Русско-японские отношения в кино
«Мой соловей» (1943), режиссер Симадзу Ясудзиро
В ролях: Ямагути Ёсико (Ли Сянлань), Григорий Саяпин, Василий Томский, Нина Энгельгардт и другие
В разгар войны, когда Япония поставила под государственный контроль все киностудии, сориентировав их на решение пропагандистских задач, в космополитическом городе Харбине снималась музыкальная картина о русских артистах. Фильм, включавший концертные номера, а также сцены оперных постановок, запечатлел музыкальную жизнь города 1940-х почти документально.

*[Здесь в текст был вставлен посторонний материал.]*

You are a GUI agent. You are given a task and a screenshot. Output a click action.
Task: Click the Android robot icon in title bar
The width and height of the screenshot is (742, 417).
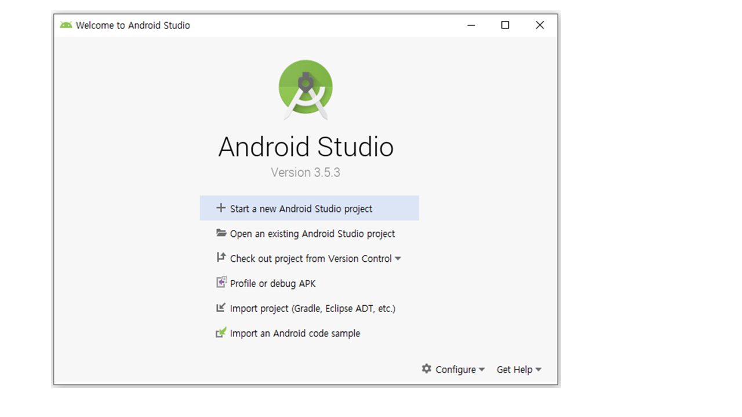tap(66, 25)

Был в картине и мелодраматический сюжет — история маленькой японки Марико, удочеренной оперным певцом Паниным и усвоившей приемы русской вокальной школы.
Картина задумывалась как рассказ о благотворности японской колонизации Маньчжурии для процветания искусств, ведь русское население северо-востока Китая оказалось в контролируемом японцами новом государстве Маньчжоу-го, десять лет существования которого пышно отмечали в 1942–1943 годах. Однако создатели фильма (режиссер, продюсер, актриса Ямагути Ёсико и композитор Хаттори Рёити) сумели вложить в картину личное чувство признательности русской культуре, поскольку все они учились у русских эмигрантов. Готовый фильм не был допущен к демонстрации ни в Маньчжурии, ни в Японии, а после войны затерялся и был извлечен из небытия лишь в конце 1980-х годов. Лишь тогда о нем узнал широкий зритель. А вот причастные к кино профессионалы помнили об этой картине и раньше — например, сценарист Огуни Хидэо, работавший в 1966 году над первым совместным советско-японским фильмом «Маленький беглец», наверняка не случайно использовал музыкальную метафору в изображении русско-японских контактов.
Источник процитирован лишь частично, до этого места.